REQUIREMENTS:
Reproduce every one of the rows below word for word, keeping each line unchanged.
— START GIVEN DATA —
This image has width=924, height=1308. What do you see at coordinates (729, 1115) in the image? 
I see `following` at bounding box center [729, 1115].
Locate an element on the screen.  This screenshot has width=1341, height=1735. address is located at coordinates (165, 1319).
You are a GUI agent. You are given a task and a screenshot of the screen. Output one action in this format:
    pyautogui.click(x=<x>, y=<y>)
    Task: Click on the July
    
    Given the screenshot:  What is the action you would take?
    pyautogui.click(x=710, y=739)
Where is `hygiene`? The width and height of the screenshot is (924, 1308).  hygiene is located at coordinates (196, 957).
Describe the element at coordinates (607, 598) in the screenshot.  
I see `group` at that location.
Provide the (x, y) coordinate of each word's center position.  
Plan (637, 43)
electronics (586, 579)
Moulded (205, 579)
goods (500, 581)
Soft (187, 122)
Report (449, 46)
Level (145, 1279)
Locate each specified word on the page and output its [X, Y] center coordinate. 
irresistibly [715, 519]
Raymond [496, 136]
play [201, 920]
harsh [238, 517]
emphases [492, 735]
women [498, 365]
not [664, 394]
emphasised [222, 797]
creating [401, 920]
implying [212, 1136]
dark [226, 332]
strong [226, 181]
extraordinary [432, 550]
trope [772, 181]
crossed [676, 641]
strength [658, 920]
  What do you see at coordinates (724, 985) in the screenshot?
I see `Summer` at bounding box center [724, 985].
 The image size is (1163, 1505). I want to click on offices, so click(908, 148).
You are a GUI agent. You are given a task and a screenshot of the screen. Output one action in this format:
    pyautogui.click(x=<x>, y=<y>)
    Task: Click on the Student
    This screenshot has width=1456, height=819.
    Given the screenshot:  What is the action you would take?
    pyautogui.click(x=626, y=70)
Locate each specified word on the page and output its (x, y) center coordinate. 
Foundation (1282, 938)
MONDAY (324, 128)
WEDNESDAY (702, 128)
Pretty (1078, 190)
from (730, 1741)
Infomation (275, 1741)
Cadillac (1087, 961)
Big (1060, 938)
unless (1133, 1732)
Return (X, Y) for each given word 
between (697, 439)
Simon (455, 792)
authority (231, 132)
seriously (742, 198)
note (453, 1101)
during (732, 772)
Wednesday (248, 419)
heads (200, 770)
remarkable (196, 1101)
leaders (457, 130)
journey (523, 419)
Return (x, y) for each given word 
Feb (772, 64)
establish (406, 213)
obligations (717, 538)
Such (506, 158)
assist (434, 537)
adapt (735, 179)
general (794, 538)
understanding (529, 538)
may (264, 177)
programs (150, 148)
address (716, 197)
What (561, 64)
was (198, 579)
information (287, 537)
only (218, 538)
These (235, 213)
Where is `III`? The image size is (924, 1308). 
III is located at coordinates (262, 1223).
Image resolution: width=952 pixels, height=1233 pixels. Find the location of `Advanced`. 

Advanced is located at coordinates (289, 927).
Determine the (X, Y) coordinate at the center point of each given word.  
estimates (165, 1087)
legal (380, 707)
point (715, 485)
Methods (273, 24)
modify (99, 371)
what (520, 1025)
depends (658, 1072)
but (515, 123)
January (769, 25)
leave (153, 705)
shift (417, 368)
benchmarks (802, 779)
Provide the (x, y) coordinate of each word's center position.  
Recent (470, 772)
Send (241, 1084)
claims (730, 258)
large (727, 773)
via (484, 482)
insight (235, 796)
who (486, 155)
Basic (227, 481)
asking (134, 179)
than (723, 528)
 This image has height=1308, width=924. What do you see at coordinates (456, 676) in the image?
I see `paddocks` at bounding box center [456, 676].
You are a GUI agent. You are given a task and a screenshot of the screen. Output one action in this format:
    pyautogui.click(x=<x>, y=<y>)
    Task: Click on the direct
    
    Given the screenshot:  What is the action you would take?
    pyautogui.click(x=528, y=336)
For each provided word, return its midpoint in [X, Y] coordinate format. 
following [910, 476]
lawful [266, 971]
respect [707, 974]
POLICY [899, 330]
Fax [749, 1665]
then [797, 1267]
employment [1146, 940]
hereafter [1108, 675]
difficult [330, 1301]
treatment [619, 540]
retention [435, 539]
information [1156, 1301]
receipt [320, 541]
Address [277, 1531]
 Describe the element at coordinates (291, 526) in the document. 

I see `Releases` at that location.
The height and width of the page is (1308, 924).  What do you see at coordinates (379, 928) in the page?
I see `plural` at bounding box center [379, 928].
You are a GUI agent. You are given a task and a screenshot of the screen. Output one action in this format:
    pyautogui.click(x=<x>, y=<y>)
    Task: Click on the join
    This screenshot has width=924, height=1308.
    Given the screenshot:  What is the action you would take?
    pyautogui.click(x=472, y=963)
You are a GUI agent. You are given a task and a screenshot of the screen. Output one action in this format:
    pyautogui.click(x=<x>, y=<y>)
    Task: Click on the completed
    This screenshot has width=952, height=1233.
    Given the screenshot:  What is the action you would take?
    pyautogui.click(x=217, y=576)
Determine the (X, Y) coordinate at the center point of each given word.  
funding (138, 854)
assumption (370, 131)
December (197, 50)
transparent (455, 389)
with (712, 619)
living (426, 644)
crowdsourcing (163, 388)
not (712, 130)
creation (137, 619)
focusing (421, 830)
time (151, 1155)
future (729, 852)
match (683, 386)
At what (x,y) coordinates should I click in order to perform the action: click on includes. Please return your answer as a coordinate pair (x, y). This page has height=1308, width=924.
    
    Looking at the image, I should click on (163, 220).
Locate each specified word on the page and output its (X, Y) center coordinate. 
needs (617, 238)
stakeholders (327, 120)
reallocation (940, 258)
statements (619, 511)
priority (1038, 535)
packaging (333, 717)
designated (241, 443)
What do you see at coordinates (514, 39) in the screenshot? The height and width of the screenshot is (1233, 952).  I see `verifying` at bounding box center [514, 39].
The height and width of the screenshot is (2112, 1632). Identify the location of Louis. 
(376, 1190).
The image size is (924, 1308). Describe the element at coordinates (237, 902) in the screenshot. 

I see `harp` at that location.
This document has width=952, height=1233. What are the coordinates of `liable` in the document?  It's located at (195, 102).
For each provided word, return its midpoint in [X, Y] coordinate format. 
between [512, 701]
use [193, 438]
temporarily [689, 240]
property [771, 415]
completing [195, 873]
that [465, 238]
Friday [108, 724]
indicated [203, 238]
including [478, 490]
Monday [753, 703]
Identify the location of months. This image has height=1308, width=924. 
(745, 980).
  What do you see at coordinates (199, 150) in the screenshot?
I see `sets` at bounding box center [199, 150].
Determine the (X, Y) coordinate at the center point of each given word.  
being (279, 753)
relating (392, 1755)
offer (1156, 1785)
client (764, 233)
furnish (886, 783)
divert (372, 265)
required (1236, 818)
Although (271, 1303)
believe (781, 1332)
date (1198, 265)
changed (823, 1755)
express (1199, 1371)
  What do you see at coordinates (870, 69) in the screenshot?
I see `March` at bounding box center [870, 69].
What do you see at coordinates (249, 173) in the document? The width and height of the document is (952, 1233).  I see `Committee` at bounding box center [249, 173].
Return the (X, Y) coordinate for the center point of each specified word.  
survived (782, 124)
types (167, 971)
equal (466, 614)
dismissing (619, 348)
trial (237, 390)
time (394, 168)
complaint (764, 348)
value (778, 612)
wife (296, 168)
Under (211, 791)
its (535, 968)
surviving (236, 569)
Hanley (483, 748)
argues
— END GIVEN DATA —
SOLUTION:
This image has width=924, height=1308. What do you see at coordinates (729, 1115) in the image? 
I see `following` at bounding box center [729, 1115].
Locate an element on the screen.  This screenshot has width=1341, height=1735. address is located at coordinates (165, 1319).
You are a GUI agent. You are given a task and a screenshot of the screen. Output one action in this format:
    pyautogui.click(x=<x>, y=<y>)
    Task: Click on the July
    
    Given the screenshot:  What is the action you would take?
    pyautogui.click(x=710, y=739)
Where is `hygiene`? The width and height of the screenshot is (924, 1308).  hygiene is located at coordinates (196, 957).
Describe the element at coordinates (607, 598) in the screenshot.  
I see `group` at that location.
Provide the (x, y) coordinate of each word's center position.  
Plan (637, 43)
electronics (586, 579)
Moulded (205, 579)
goods (500, 581)
Soft (187, 122)
Report (449, 46)
Level (145, 1279)
Locate each specified word on the page and output its [X, Y] center coordinate. 
irresistibly [715, 519]
Raymond [496, 136]
play [201, 920]
harsh [238, 517]
emphases [492, 735]
women [498, 365]
not [664, 394]
emphasised [222, 797]
creating [401, 920]
implying [212, 1136]
dark [226, 332]
strong [226, 181]
extraordinary [432, 550]
trope [772, 181]
crossed [676, 641]
strength [658, 920]
  What do you see at coordinates (724, 985) in the screenshot?
I see `Summer` at bounding box center [724, 985].
 The image size is (1163, 1505). I want to click on offices, so click(908, 148).
You are a GUI agent. You are given a task and a screenshot of the screen. Output one action in this format:
    pyautogui.click(x=<x>, y=<y>)
    Task: Click on the Student
    This screenshot has width=1456, height=819.
    Given the screenshot:  What is the action you would take?
    pyautogui.click(x=626, y=70)
Locate each specified word on the page and output its (x, y) center coordinate. 
Foundation (1282, 938)
MONDAY (324, 128)
WEDNESDAY (702, 128)
Pretty (1078, 190)
from (730, 1741)
Infomation (275, 1741)
Cadillac (1087, 961)
Big (1060, 938)
unless (1133, 1732)
Return (X, Y) for each given word 
between (697, 439)
Simon (455, 792)
authority (231, 132)
seriously (742, 198)
note (453, 1101)
during (732, 772)
Wednesday (248, 419)
heads (200, 770)
remarkable (196, 1101)
leaders (457, 130)
journey (523, 419)
Return (x, y) for each given word 
Feb (772, 64)
establish (406, 213)
obligations (717, 538)
Such (506, 158)
assist (434, 537)
adapt (735, 179)
general (794, 538)
understanding (529, 538)
may (264, 177)
programs (150, 148)
address (716, 197)
What (561, 64)
was (198, 579)
information (287, 537)
only (218, 538)
These (235, 213)
Where is `III`? The image size is (924, 1308). 
III is located at coordinates (262, 1223).
Image resolution: width=952 pixels, height=1233 pixels. Find the location of `Advanced`. 

Advanced is located at coordinates (289, 927).
Determine the (X, Y) coordinate at the center point of each given word.  
estimates (165, 1087)
legal (380, 707)
point (715, 485)
Methods (273, 24)
modify (99, 371)
what (520, 1025)
depends (658, 1072)
but (515, 123)
January (769, 25)
leave (153, 705)
shift (417, 368)
benchmarks (802, 779)
Provide the (x, y) coordinate of each word's center position.  
Recent (470, 772)
Send (241, 1084)
claims (730, 258)
large (727, 773)
via (484, 482)
insight (235, 796)
who (486, 155)
Basic (227, 481)
asking (134, 179)
than (723, 528)
 This image has height=1308, width=924. What do you see at coordinates (456, 676) in the image?
I see `paddocks` at bounding box center [456, 676].
You are a GUI agent. You are given a task and a screenshot of the screen. Output one action in this format:
    pyautogui.click(x=<x>, y=<y>)
    Task: Click on the direct
    
    Given the screenshot:  What is the action you would take?
    pyautogui.click(x=528, y=336)
For each provided word, return its midpoint in [X, Y] coordinate format. 
following [910, 476]
lawful [266, 971]
respect [707, 974]
POLICY [899, 330]
Fax [749, 1665]
then [797, 1267]
employment [1146, 940]
hereafter [1108, 675]
difficult [330, 1301]
treatment [619, 540]
retention [435, 539]
information [1156, 1301]
receipt [320, 541]
Address [277, 1531]
 Describe the element at coordinates (291, 526) in the document. 

I see `Releases` at that location.
The height and width of the page is (1308, 924).  What do you see at coordinates (379, 928) in the page?
I see `plural` at bounding box center [379, 928].
You are a GUI agent. You are given a task and a screenshot of the screen. Output one action in this format:
    pyautogui.click(x=<x>, y=<y>)
    Task: Click on the join
    This screenshot has width=924, height=1308.
    Given the screenshot:  What is the action you would take?
    pyautogui.click(x=472, y=963)
You are a GUI agent. You are given a task and a screenshot of the screen. Output one action in this format:
    pyautogui.click(x=<x>, y=<y>)
    Task: Click on the completed
    This screenshot has width=952, height=1233.
    Given the screenshot:  What is the action you would take?
    pyautogui.click(x=217, y=576)
Determine the (X, Y) coordinate at the center point of each given word.  
funding (138, 854)
assumption (370, 131)
December (197, 50)
transparent (455, 389)
with (712, 619)
living (426, 644)
crowdsourcing (163, 388)
not (712, 130)
creation (137, 619)
focusing (421, 830)
time (151, 1155)
future (729, 852)
match (683, 386)
At what (x,y) coordinates should I click in order to perform the action: click on includes. Please return your answer as a coordinate pair (x, y). This page has height=1308, width=924.
    
    Looking at the image, I should click on (163, 220).
Locate each specified word on the page and output its (X, Y) center coordinate. 
needs (617, 238)
stakeholders (327, 120)
reallocation (940, 258)
statements (619, 511)
priority (1038, 535)
packaging (333, 717)
designated (241, 443)
What do you see at coordinates (514, 39) in the screenshot? The height and width of the screenshot is (1233, 952).  I see `verifying` at bounding box center [514, 39].
The height and width of the screenshot is (2112, 1632). Identify the location of Louis. 
(376, 1190).
The image size is (924, 1308). Describe the element at coordinates (237, 902) in the screenshot. 

I see `harp` at that location.
This document has width=952, height=1233. What are the coordinates of `liable` in the document?  It's located at (195, 102).
For each provided word, return its midpoint in [X, Y] coordinate format. 
between [512, 701]
use [193, 438]
temporarily [689, 240]
property [771, 415]
completing [195, 873]
that [465, 238]
Friday [108, 724]
indicated [203, 238]
including [478, 490]
Monday [753, 703]
Identify the location of months. This image has height=1308, width=924. 
(745, 980).
  What do you see at coordinates (199, 150) in the screenshot?
I see `sets` at bounding box center [199, 150].
Determine the (X, Y) coordinate at the center point of each given word.  
being (279, 753)
relating (392, 1755)
offer (1156, 1785)
client (764, 233)
furnish (886, 783)
divert (372, 265)
required (1236, 818)
Although (271, 1303)
believe (781, 1332)
date (1198, 265)
changed (823, 1755)
express (1199, 1371)
  What do you see at coordinates (870, 69) in the screenshot?
I see `March` at bounding box center [870, 69].
What do you see at coordinates (249, 173) in the document? The width and height of the document is (952, 1233).  I see `Committee` at bounding box center [249, 173].
Return the (X, Y) coordinate for the center point of each specified word.  
survived (782, 124)
types (167, 971)
equal (466, 614)
dismissing (619, 348)
trial (237, 390)
time (394, 168)
complaint (764, 348)
value (778, 612)
wife (296, 168)
Under (211, 791)
its (535, 968)
surviving (236, 569)
Hanley (483, 748)
argues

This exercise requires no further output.